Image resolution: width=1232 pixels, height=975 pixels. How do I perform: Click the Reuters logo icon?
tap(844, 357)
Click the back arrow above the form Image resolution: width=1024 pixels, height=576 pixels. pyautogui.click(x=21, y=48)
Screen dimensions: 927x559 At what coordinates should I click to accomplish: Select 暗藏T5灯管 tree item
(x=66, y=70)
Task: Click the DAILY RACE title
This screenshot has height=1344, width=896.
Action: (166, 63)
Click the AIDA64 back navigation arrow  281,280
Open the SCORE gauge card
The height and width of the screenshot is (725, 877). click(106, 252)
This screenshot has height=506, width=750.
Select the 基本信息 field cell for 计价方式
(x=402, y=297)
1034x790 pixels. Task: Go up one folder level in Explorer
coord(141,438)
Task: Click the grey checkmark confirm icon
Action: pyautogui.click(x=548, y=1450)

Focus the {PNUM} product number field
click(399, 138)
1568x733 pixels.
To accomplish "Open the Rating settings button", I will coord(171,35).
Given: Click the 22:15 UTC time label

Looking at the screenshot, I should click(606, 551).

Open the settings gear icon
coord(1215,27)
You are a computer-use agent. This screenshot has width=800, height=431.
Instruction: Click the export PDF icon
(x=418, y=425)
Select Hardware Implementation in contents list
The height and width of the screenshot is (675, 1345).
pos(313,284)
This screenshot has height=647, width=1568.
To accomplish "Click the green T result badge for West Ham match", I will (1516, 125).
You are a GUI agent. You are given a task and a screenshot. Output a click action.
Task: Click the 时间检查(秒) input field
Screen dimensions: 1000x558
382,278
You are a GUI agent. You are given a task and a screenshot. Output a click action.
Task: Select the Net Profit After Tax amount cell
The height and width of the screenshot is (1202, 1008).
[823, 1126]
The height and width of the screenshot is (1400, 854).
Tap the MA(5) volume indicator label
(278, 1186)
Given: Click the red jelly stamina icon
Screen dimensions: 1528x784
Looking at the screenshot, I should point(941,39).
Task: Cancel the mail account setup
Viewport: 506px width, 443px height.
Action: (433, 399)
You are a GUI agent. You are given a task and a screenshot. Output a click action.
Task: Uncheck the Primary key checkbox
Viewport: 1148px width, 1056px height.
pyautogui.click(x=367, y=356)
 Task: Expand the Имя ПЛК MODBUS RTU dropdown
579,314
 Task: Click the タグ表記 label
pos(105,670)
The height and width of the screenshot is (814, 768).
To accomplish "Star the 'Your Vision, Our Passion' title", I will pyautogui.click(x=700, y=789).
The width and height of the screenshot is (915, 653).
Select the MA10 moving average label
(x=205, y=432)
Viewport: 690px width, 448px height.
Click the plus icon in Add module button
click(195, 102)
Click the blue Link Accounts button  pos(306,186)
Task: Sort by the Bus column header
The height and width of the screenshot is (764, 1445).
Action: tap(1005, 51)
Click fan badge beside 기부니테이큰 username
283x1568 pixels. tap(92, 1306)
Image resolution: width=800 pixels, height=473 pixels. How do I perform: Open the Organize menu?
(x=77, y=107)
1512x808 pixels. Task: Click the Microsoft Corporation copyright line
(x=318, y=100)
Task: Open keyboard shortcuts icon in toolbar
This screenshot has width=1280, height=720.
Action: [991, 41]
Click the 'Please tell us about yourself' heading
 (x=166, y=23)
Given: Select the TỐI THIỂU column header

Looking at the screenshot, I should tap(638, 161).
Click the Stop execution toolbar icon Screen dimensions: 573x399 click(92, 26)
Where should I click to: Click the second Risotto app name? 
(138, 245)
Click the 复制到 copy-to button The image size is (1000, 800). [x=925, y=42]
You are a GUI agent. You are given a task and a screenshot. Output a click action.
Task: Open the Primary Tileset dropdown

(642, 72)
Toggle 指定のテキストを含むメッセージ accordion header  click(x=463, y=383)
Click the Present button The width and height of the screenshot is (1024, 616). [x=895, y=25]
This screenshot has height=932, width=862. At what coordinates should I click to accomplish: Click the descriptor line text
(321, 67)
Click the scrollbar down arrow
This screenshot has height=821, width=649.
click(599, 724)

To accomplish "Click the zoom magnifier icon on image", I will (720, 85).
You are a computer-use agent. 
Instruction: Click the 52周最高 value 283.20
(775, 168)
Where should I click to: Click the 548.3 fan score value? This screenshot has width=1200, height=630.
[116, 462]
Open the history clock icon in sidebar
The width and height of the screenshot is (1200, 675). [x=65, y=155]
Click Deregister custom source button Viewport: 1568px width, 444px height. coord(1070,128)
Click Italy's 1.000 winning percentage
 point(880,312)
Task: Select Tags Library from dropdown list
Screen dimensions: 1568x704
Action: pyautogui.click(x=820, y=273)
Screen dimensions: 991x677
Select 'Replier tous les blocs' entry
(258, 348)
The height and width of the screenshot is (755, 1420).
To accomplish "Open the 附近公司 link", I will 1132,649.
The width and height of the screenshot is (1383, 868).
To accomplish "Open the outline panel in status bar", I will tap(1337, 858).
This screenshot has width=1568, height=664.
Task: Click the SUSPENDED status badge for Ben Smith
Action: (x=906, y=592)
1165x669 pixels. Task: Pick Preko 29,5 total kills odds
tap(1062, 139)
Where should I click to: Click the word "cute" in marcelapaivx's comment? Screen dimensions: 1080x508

- - - - -

■ YOUR OBJECTIVE
The full set of entries above has to be restated exactly.

■ RESPONSE BELOW
Image resolution: width=1232 pixels, height=975 pixels. How do I perform: Click the Reuters logo icon?
tap(844, 357)
Click the back arrow above the form Image resolution: width=1024 pixels, height=576 pixels. pyautogui.click(x=21, y=48)
Screen dimensions: 927x559 At what coordinates should I click to accomplish: Select 暗藏T5灯管 tree item
(x=66, y=70)
Task: Click the DAILY RACE title
This screenshot has height=1344, width=896.
Action: (166, 63)
Click the AIDA64 back navigation arrow  281,280
Open the SCORE gauge card
The height and width of the screenshot is (725, 877). click(106, 252)
This screenshot has height=506, width=750.
Select the 基本信息 field cell for 计价方式
(x=402, y=297)
1034x790 pixels. Task: Go up one folder level in Explorer
coord(141,438)
Task: Click the grey checkmark confirm icon
Action: pyautogui.click(x=548, y=1450)

Focus the {PNUM} product number field
click(399, 138)
1568x733 pixels.
To accomplish "Open the Rating settings button", I will coord(171,35).
Given: Click the 22:15 UTC time label

Looking at the screenshot, I should click(606, 551).

Open the settings gear icon
coord(1215,27)
You are a computer-use agent. This screenshot has width=800, height=431.
Instruction: Click the export PDF icon
(x=418, y=425)
Select Hardware Implementation in contents list
The height and width of the screenshot is (675, 1345).
pos(313,284)
This screenshot has height=647, width=1568.
To accomplish "Click the green T result badge for West Ham match", I will (1516, 125).
You are a GUI agent. You are given a task and a screenshot. Output a click action.
Task: Click the 时间检查(秒) input field
Screen dimensions: 1000x558
382,278
You are a GUI agent. You are given a task and a screenshot. Output a click action.
Task: Select the Net Profit After Tax amount cell
The height and width of the screenshot is (1202, 1008).
[823, 1126]
The height and width of the screenshot is (1400, 854).
Tap the MA(5) volume indicator label
(278, 1186)
Given: Click the red jelly stamina icon
Screen dimensions: 1528x784
Looking at the screenshot, I should point(941,39).
Task: Cancel the mail account setup
Viewport: 506px width, 443px height.
Action: (433, 399)
You are a GUI agent. You are given a task and a screenshot. Output a click action.
Task: Uncheck the Primary key checkbox
Viewport: 1148px width, 1056px height.
pyautogui.click(x=367, y=356)
 Task: Expand the Имя ПЛК MODBUS RTU dropdown
579,314
 Task: Click the タグ表記 label
pos(105,670)
The height and width of the screenshot is (814, 768).
To accomplish "Star the 'Your Vision, Our Passion' title", I will pyautogui.click(x=700, y=789).
The width and height of the screenshot is (915, 653).
Select the MA10 moving average label
(x=205, y=432)
Viewport: 690px width, 448px height.
Click the plus icon in Add module button
click(195, 102)
Click the blue Link Accounts button  pos(306,186)
Task: Sort by the Bus column header
The height and width of the screenshot is (764, 1445).
Action: tap(1005, 51)
Click fan badge beside 기부니테이큰 username
283x1568 pixels. tap(92, 1306)
Image resolution: width=800 pixels, height=473 pixels. How do I perform: Open the Organize menu?
(x=77, y=107)
1512x808 pixels. Task: Click the Microsoft Corporation copyright line
(x=318, y=100)
Task: Open keyboard shortcuts icon in toolbar
This screenshot has width=1280, height=720.
Action: [991, 41]
Click the 'Please tell us about yourself' heading
 (x=166, y=23)
Given: Select the TỐI THIỂU column header

Looking at the screenshot, I should tap(638, 161).
Click the Stop execution toolbar icon Screen dimensions: 573x399 click(92, 26)
Where should I click to: Click the second Risotto app name? 
(138, 245)
Click the 复制到 copy-to button The image size is (1000, 800). [x=925, y=42]
You are a GUI agent. You are given a task and a screenshot. Output a click action.
Task: Open the Primary Tileset dropdown

(642, 72)
Toggle 指定のテキストを含むメッセージ accordion header  click(x=463, y=383)
Click the Present button The width and height of the screenshot is (1024, 616). [x=895, y=25]
This screenshot has height=932, width=862. At what coordinates should I click to accomplish: Click the descriptor line text
(321, 67)
Click the scrollbar down arrow
This screenshot has height=821, width=649.
click(599, 724)

To accomplish "Click the zoom magnifier icon on image", I will (720, 85).
You are a computer-use agent. 
Instruction: Click the 52周最高 value 283.20
(775, 168)
Where should I click to: Click the 548.3 fan score value? This screenshot has width=1200, height=630.
[116, 462]
Open the history clock icon in sidebar
The width and height of the screenshot is (1200, 675). [x=65, y=155]
Click Deregister custom source button Viewport: 1568px width, 444px height. coord(1070,128)
Click Italy's 1.000 winning percentage
 point(880,312)
Task: Select Tags Library from dropdown list
Screen dimensions: 1568x704
Action: pyautogui.click(x=820, y=273)
Screen dimensions: 991x677
Select 'Replier tous les blocs' entry
(258, 348)
The height and width of the screenshot is (755, 1420).
To accomplish "Open the 附近公司 link", I will 1132,649.
The width and height of the screenshot is (1383, 868).
To accomplish "Open the outline panel in status bar", I will tap(1337, 858).
This screenshot has width=1568, height=664.
Task: Click the SUSPENDED status badge for Ben Smith
Action: (x=906, y=592)
1165x669 pixels. Task: Pick Preko 29,5 total kills odds
tap(1062, 139)
Where should I click to: Click the word "cute" in marcelapaivx's comment? Screen dimensions: 1080x508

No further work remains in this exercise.